:: Listing ::

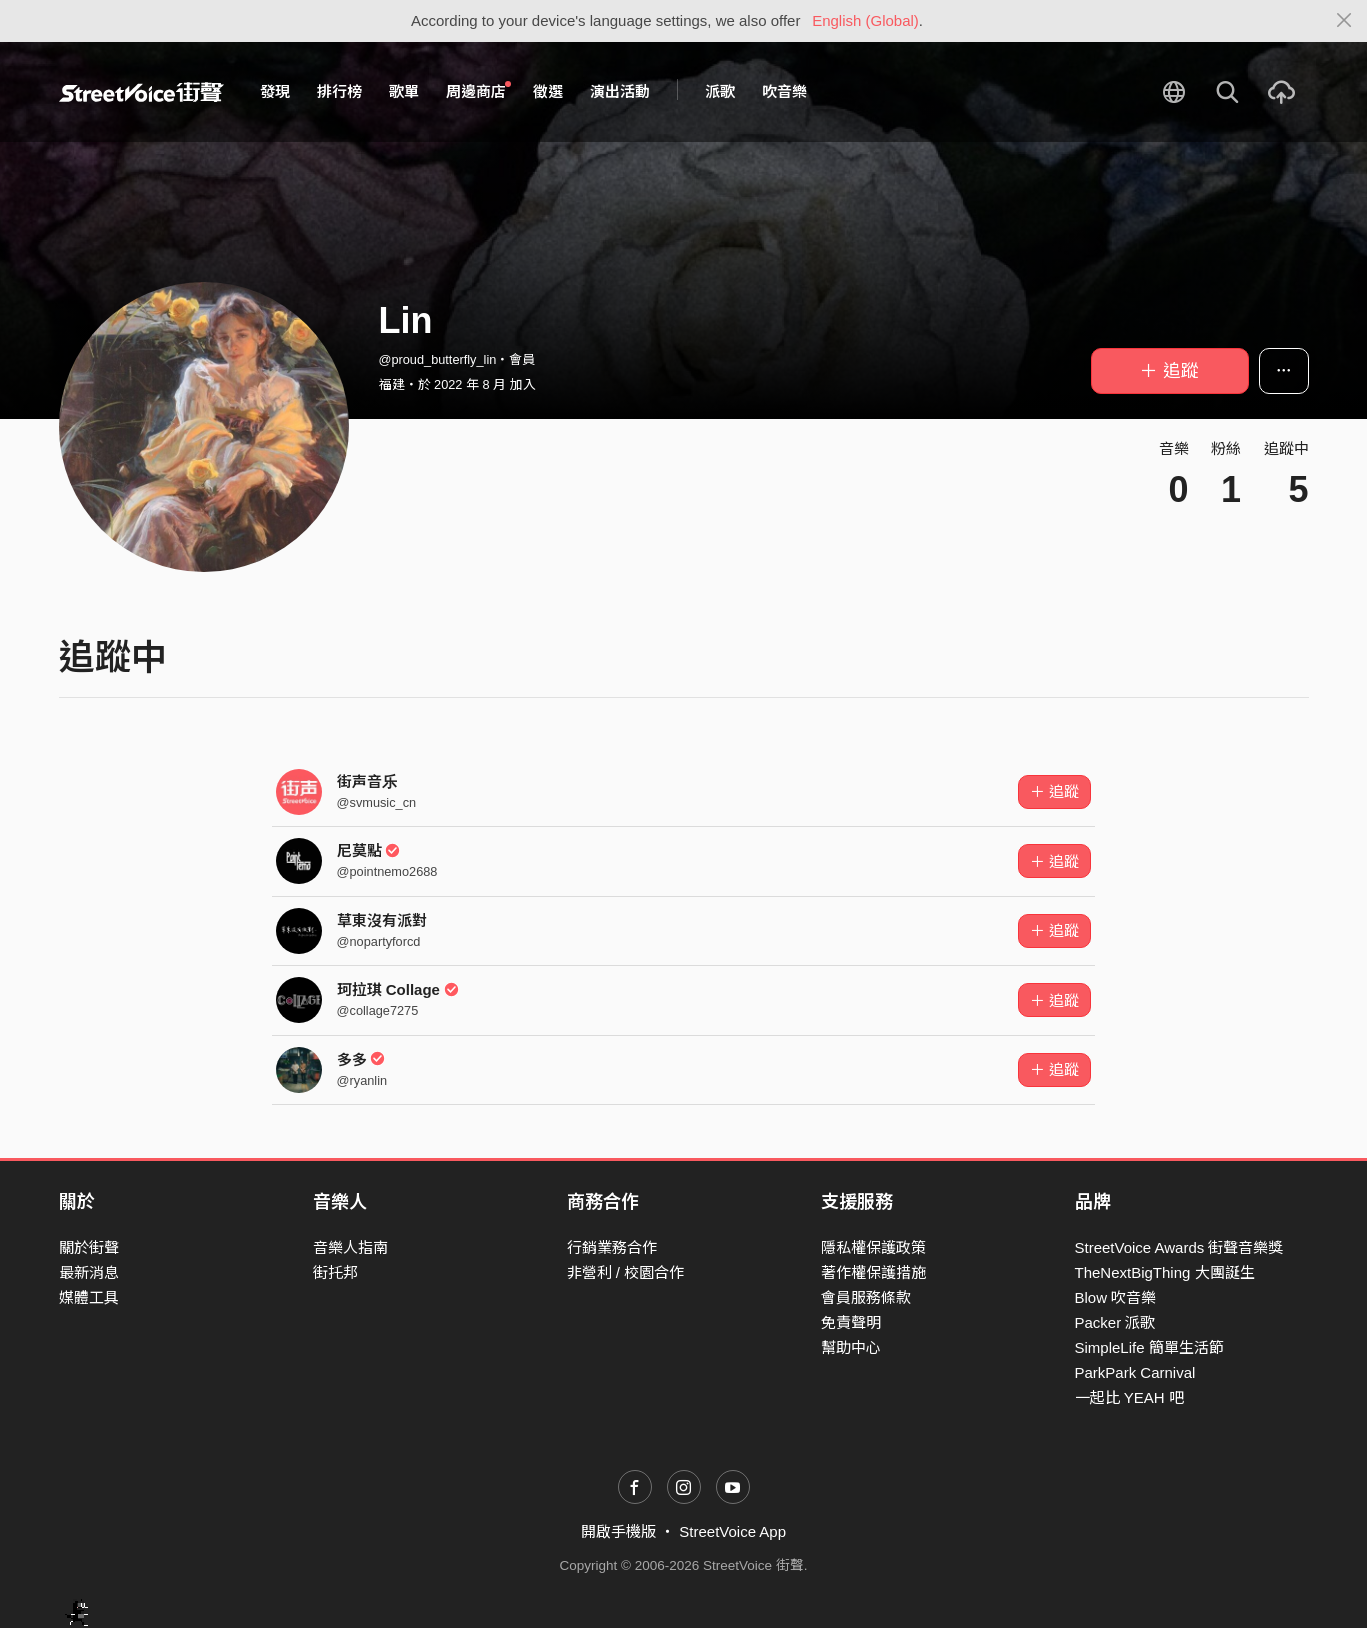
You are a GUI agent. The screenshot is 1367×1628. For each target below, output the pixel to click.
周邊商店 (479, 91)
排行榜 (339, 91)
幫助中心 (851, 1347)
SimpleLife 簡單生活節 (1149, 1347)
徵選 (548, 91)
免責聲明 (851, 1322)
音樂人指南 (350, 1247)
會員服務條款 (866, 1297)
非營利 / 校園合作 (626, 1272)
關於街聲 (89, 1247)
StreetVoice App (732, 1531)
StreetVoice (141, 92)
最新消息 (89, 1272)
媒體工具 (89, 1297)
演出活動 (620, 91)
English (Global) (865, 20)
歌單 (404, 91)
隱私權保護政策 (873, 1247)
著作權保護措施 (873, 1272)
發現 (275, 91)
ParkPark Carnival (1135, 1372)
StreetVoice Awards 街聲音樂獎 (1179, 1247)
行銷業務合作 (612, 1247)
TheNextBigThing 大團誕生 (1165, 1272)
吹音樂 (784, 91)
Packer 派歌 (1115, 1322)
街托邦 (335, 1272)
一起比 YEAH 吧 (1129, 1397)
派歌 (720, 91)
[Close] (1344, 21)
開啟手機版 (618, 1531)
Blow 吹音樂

:::

• **Requirement**:
Can you retype every line of the data above word for word, leaving the pictures out of your answer?

• **Complete answer**:
You are a GUI agent. The screenshot is 1367×1628. For each target below, output the pixel to click.
周邊商店 (479, 91)
排行榜 (339, 91)
幫助中心 (851, 1347)
SimpleLife 簡單生活節 (1149, 1347)
徵選 (548, 91)
免責聲明 (851, 1322)
音樂人指南 (350, 1247)
會員服務條款 (866, 1297)
非營利 / 校園合作 (626, 1272)
關於街聲 (89, 1247)
StreetVoice App (732, 1531)
StreetVoice (141, 92)
最新消息 (89, 1272)
媒體工具 (89, 1297)
演出活動 (620, 91)
English (Global) (865, 20)
歌單 (404, 91)
隱私權保護政策 (873, 1247)
著作權保護措施 (873, 1272)
發現 (275, 91)
ParkPark Carnival (1135, 1372)
StreetVoice Awards 街聲音樂獎 (1179, 1247)
行銷業務合作 (612, 1247)
TheNextBigThing 大團誕生 (1165, 1272)
吹音樂 (784, 91)
Packer 派歌 (1115, 1322)
街托邦 (335, 1272)
一起比 YEAH 吧 (1129, 1397)
派歌 (720, 91)
[Close] (1344, 21)
開啟手機版 (618, 1531)
Blow 吹音樂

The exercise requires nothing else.